Малый хлестнул лошадь, и она, как угорелая, бросилась со двора.
- Разбойники, душегубцы вы преисподние! Когда вы разбойничать перестанете? - закричал мужик.
- Што ты разорался, суконное рыло?
- Деньги подавай.
- На! Вот тебе, волк ты несытый! Широка у тебя глотка-то, я ее засажу! На! Вот тебе, вот тебе! Будешь ты у меня купцов разбойниками обзывать.
- Батюшки! Караул! - раздалось по всему посадскому базару.
- Вот тебе за караул еще, скалдырник ты эдакой! Для праздника великого руку-то с тобою осквернил…
Со всего базара сбежался народ и смотрел, как Иван Липатыч мужика бил. Все он ему лицо в кровь избил и со двора взашей вытурил. Не буянь, говорит…
Правду сказать: глуп наш степной народ. Вот хоть бы этот мужик. Ну чего он перед хозяином бодрился? Только что для праздника согрешить его вынудил, да себе эдакую благодать получил по салазкам…

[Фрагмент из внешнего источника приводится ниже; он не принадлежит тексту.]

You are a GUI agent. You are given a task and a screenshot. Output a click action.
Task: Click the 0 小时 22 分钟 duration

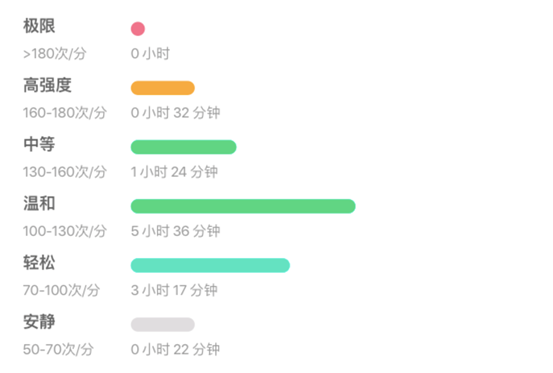click(x=175, y=350)
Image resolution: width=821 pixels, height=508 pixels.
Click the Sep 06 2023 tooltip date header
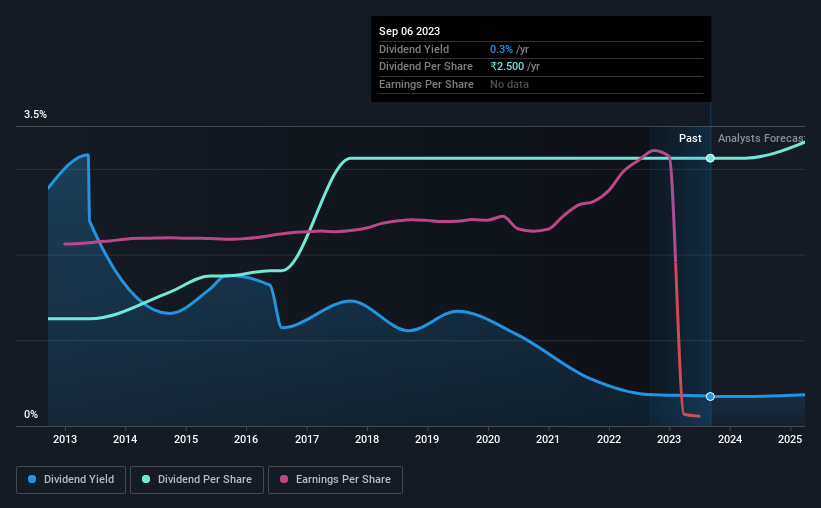(409, 31)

Такие-то обороты торговые чуть ли не каждый день на дворе Ивана Липатыча совершались. Многих он мужиков, какие уж очень к нему за деньгами пристают, смертельным боем бьет, затворивши ворота.
Да оно, пожалуй, и запирать ворот не следует, потому никто не пойдет заступаться. Исстари у нас это ведется: без всякой опаски богатые бедных колотят, да еще так тебя нужда-то пригнет, что ты же его благодарить станешь; спасибо, мол, что уму-разуму поучил.

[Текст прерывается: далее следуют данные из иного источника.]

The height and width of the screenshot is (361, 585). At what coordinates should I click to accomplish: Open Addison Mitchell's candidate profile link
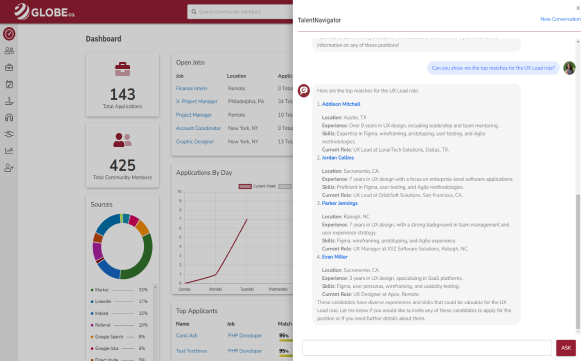(341, 104)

Вот и прошел день в таких хлопотах. Близится к празднику время - и ждут его все не дождутся. Ребятенки то и дело у матерей спрашивают:
- Скоро ли, мама, молоко и красные яйца с колокольни слетят?
- Скоро, скоро, - отвечает мама.
- А может, они прилетели уж? Ишь вон сколько наставила ты молока и яиц. Дай-ка мне чуточку. Я бы покуда отведал.
- Грех теперь про это говорить. Спи, поди, завтра после обедни всем накормлю.
"Господи! Когда же это обедня-то начнется?" - думает нетерпеливый ребенок и в думе своей засыпает, а во сне снится ему, что отошла уж обедня и кормит его мамка всеми скоромными снадобьями, за которыми она просидит до самой заутрени.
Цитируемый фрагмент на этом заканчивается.